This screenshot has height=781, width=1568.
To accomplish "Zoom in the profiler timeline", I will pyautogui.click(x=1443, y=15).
...
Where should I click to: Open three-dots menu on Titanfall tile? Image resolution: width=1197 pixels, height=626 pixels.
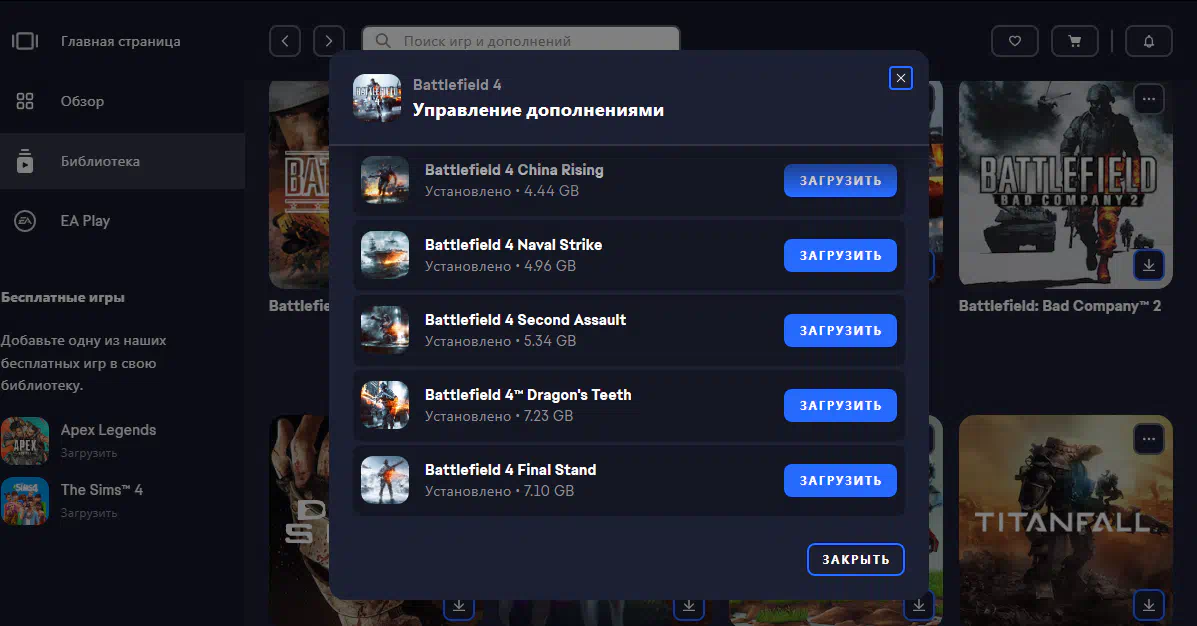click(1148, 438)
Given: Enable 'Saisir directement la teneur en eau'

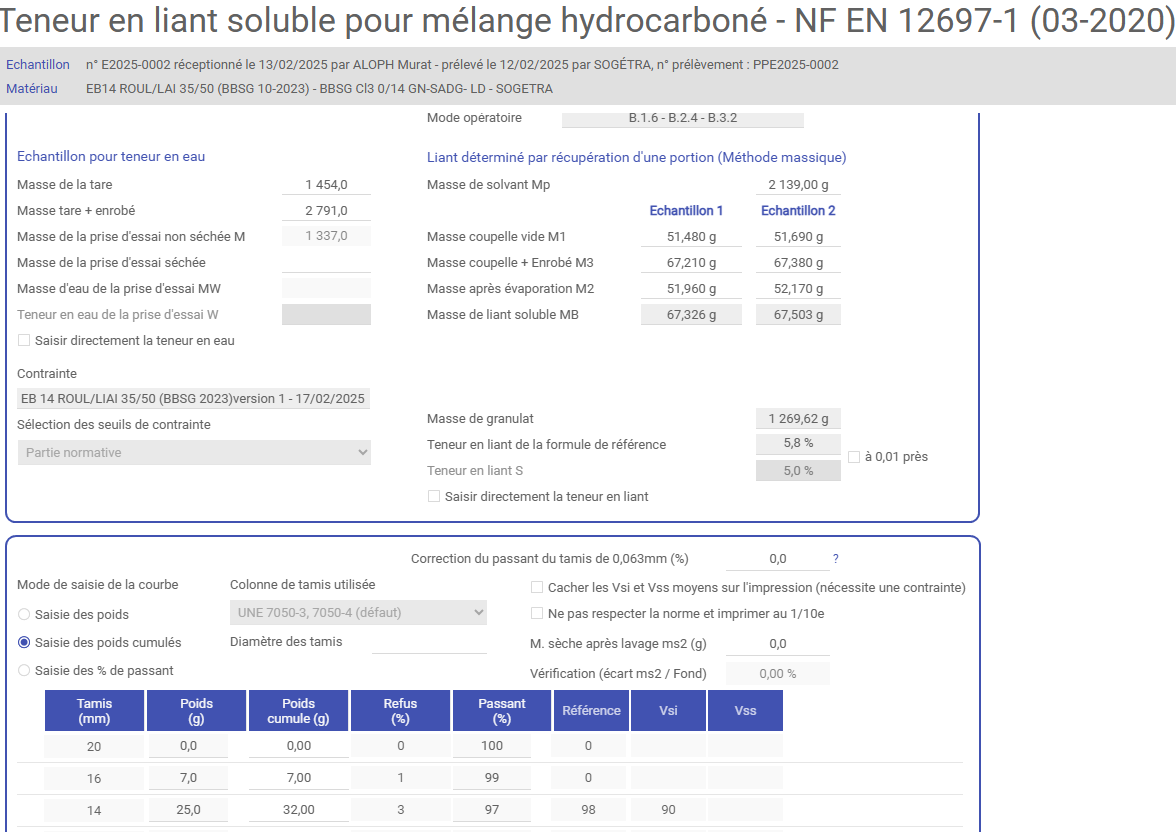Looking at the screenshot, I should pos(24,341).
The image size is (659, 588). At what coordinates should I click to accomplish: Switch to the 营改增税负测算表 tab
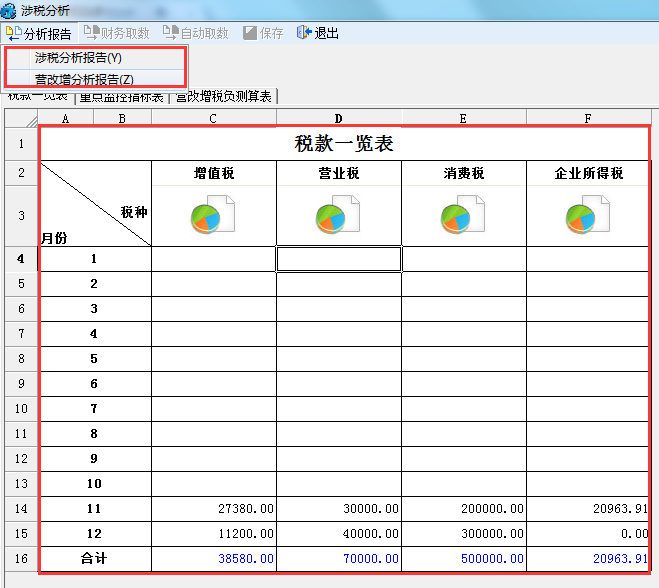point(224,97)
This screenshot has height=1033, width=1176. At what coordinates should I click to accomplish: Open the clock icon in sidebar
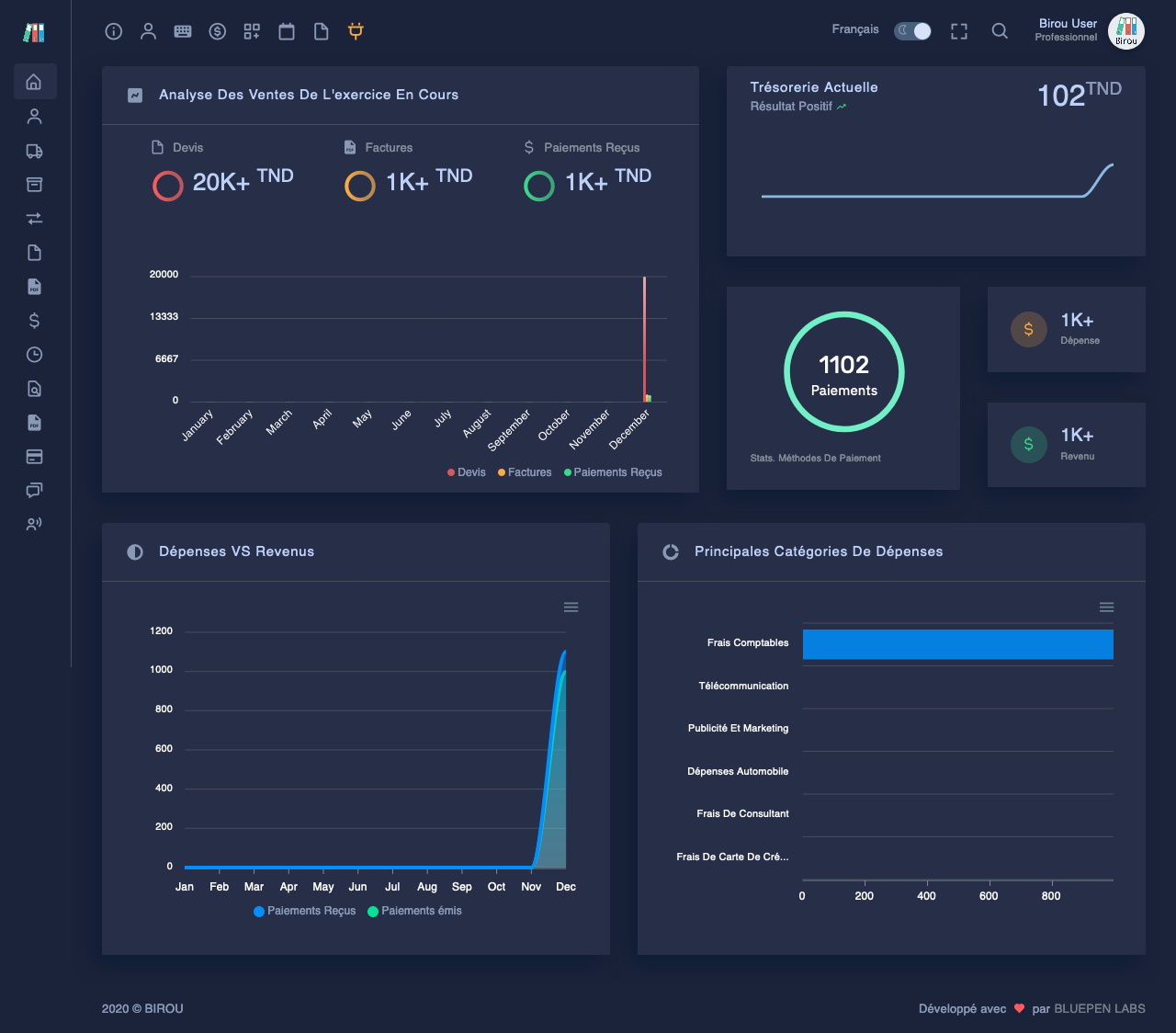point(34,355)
==
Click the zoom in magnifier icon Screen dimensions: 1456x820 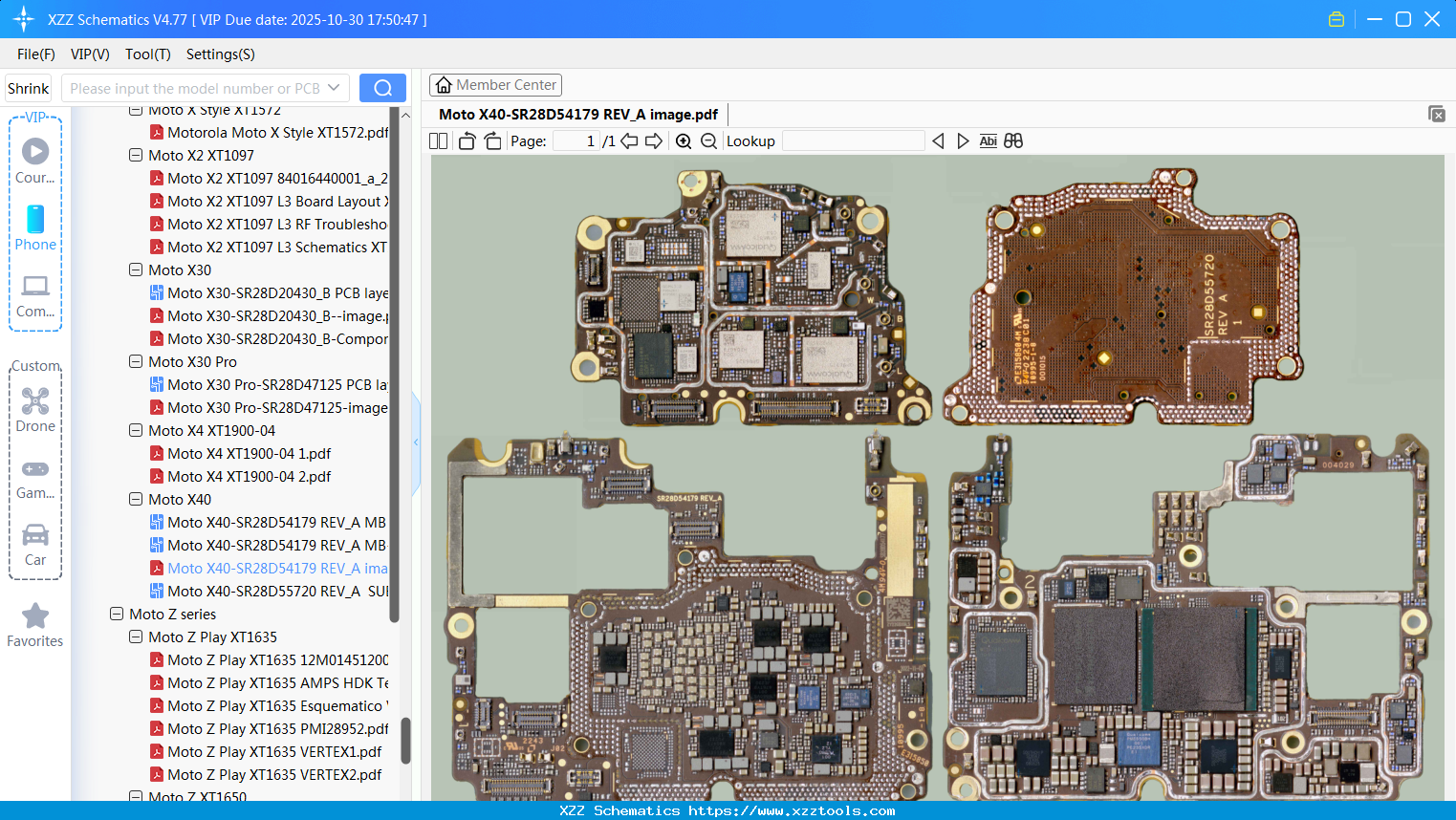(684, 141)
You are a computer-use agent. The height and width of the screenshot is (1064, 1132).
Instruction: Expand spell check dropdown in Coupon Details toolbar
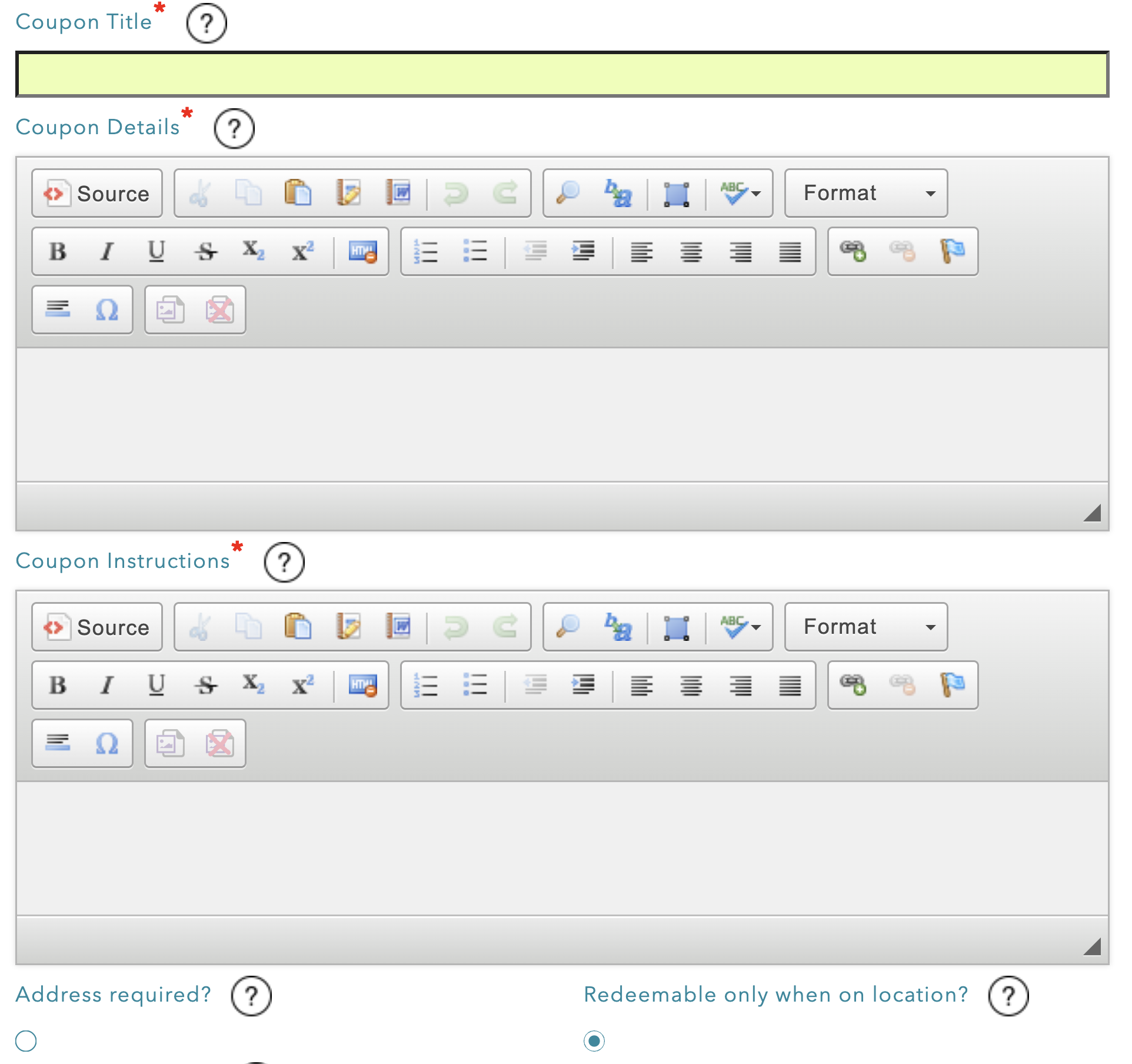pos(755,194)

> [Requirements]
Rewrite the listing from the line with "This screenshot has height=781, width=1568." up to and including the line with "will pyautogui.click(x=1443, y=15).", substituting "debugger" for "profiler" and leaving everything else the same.

> [Completed exercise]
This screenshot has height=781, width=1568.
To accomplish "Zoom in the debugger timeline", I will pyautogui.click(x=1443, y=15).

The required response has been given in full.